Gesù non indottrina, esorta. Le sue parole non vogliono mortificare presentando un ideale di perfezione a cui solo in pochi possono avere accesso. Vogliono esortare. Colui che crede in lui non è un privilegiato, vive la propria vita nella lotta e nella contraddizione, sottomesso all'insicurezza e alla precarietà. Come tutti, si confronta con il mistero della sofferenza e della morte. Gesù ci ricorda che salvare la nostra vita non sta nelle nostre mani perché anche se riuscissimo a guadagnare tutto il mondo, questo non ci farebbe dono di un'esistenza perenne e perennemente felice.
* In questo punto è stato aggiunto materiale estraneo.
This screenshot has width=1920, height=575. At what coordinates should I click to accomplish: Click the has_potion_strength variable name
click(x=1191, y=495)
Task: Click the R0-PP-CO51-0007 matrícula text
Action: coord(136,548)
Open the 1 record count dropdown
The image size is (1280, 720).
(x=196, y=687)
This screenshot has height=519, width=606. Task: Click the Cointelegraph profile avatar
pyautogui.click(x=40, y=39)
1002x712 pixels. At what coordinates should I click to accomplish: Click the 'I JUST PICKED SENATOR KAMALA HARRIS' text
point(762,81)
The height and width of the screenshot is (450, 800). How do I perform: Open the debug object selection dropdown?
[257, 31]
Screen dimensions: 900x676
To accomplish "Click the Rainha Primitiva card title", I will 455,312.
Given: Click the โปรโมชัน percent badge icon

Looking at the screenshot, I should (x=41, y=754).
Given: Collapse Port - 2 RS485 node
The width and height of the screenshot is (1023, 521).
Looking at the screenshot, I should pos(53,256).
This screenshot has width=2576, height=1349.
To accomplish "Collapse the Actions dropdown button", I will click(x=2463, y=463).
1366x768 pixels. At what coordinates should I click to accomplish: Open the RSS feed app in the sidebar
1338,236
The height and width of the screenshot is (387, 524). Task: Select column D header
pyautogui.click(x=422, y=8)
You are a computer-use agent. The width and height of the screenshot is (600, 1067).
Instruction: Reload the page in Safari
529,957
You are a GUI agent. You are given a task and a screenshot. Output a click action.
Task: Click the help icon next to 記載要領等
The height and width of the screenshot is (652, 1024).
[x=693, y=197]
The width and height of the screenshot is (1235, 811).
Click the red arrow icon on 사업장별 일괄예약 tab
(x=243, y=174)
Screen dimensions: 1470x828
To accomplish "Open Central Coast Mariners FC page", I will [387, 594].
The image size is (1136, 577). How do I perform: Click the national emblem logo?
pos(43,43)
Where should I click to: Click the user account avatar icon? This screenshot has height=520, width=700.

Vivere allora vuoi dire trovare il fondamento di una gioia responsabile, evitare l'aggressività, non ribellarsi alla misura di sofferenza che la vita chiede perché il tempo della pienezza della vita non è ancora venuto. La "teologia della croce" insegnata da Gesù è lontana dal sopruso e dall'umiliazione, dalla ricerca ossessiva della mortificazione, dall'annullamento fino alla maledizione di sé e della vita. Ha redento la vita, non l'ha condannata. Paolo lo ha capito davvero bene se con una sola battuta riesce a esortare i cristiani di Roma al "culto spirituale", cioè a non fare "altro" se non offrire a Dio la propria vita come sacrificio di gratitudine.